2015/2016 gewann eine Vorbereitungsklasse des Berufskollegs aus Opladen mit ihrem Video Die 30 Menschenrechte. In den handwerklich gut gemachten, teils witzigen, aber auch brutalen kurzen Sequenzen sei es gelungen, "eine klare Botschaft" auszusenden, so die Begründung der Jury. "Ihr müsst eure Rechte kennen und verteidigen, wenn andere diese brechen." Die jungen Preisträger/innen seien "unsere Zukunft und das Rückgrat unserer Demokratie".

Nach schleppendem Beginn sei der Wettbewerb mit den Jahren immer beliebter geworden, sagt Klaudia Tietze.
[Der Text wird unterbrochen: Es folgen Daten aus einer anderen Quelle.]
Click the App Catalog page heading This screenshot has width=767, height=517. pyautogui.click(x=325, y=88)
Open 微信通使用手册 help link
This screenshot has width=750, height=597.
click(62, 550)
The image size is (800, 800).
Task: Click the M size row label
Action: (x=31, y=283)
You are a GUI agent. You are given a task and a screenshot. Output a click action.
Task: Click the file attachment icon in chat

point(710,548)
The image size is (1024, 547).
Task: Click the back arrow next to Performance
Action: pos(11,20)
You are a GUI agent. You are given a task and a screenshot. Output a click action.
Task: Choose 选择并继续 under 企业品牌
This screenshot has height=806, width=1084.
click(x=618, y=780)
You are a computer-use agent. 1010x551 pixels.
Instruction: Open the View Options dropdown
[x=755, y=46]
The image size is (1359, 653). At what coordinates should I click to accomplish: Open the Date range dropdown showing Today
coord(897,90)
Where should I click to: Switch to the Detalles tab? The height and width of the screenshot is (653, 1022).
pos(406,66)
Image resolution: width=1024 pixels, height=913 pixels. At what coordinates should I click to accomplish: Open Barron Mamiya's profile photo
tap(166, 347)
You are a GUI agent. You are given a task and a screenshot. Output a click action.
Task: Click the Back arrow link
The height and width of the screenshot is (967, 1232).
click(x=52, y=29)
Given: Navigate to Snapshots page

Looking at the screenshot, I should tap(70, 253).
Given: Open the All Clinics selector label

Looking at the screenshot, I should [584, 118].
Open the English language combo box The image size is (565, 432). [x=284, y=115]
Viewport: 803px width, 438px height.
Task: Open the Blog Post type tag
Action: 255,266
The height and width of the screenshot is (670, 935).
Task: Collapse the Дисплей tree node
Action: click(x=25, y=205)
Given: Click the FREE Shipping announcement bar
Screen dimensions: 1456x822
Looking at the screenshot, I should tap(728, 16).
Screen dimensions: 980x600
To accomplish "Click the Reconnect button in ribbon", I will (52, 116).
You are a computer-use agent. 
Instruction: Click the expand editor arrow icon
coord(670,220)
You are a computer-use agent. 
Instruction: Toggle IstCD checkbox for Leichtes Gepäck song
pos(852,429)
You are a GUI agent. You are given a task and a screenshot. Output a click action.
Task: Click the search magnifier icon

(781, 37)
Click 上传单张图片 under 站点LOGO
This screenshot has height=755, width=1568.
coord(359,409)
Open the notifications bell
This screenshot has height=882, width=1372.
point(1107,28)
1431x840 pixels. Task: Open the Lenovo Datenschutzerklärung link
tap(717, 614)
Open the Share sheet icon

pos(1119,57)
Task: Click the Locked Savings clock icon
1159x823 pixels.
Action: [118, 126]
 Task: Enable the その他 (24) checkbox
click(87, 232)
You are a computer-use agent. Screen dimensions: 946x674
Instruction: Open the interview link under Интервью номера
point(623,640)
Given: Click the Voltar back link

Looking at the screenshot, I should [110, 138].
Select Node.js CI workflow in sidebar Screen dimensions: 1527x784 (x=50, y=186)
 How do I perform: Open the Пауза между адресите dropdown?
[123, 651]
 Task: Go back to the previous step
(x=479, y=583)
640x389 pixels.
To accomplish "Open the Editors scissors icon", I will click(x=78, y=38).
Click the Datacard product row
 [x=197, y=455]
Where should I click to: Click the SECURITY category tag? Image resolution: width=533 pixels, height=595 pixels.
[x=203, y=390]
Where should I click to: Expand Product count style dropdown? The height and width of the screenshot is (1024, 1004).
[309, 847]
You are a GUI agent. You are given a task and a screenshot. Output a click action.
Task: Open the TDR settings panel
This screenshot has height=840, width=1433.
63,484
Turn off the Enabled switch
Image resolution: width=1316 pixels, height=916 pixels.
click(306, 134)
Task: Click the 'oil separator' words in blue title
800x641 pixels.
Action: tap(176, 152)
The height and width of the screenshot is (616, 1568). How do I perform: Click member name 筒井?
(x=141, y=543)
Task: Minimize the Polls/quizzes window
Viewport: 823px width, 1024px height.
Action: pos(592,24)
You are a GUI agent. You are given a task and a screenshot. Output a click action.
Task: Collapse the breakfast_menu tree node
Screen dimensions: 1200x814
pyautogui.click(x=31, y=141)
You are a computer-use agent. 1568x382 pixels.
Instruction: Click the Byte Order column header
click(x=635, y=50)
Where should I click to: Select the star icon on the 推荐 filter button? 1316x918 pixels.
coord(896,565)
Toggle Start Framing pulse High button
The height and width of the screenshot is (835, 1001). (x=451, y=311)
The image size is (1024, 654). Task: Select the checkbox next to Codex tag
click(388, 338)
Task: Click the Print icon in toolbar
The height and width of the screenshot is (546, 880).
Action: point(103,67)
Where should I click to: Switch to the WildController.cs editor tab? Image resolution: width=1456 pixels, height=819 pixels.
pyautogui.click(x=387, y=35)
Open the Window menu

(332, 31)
Durchschnittlich gebe es pro Ausschreibung rund 40 Beiträge: "Es waren aber auch schon mal 113." Die Themen seien vielfältig und eigentlich unabhängig von der Stimmung in der Bevölkerung. "Die Jugendlichen können sich frei austoben."

Ihr Lieblingspreisträger sei ein Film der Jugend der Stadtwerke Düsseldorf gewesen, der sich mit Vorurteilen auseinandersetzte. "Der war klasse!" Generell sei es aber "wahnsinnig schwierig, eine Entscheidung zu treffen, wer gewinnen soll". Für die Zukunft erstrebe der Kumpelverein, dass das Thema Antirassismus als "wirklich dauerhaftes Element" mehr Einzug in die Ausbildung an den Berufsschulen halte, "dass die Lehrer sich mehr an das Thema herantrauen". Eine "Supergeschichte" sei das bei der Rheinbahn AG geworden, wo es bereits fester Bestandteil der Ausbildung im ersten Lehrjahr geworden sei.

Schimanskis Einsatz

Der Verein gewann schnell Unterstützer und Fördermitglieder. Zu ihnen gehörten schon in den Anfängen Ex-Bundeskanzler Willy Brandt, Udo Lindenberg, Nena, der Journalist Günter Wallraff und der Schauspieler Götz George. Der machte die gelbe Hand 1988 in dem Ruhrpott-Tatort Gebrochene Blüten populär. Er trug den Sticker an der legendär zerknitterten, hellbraunen Windjacke.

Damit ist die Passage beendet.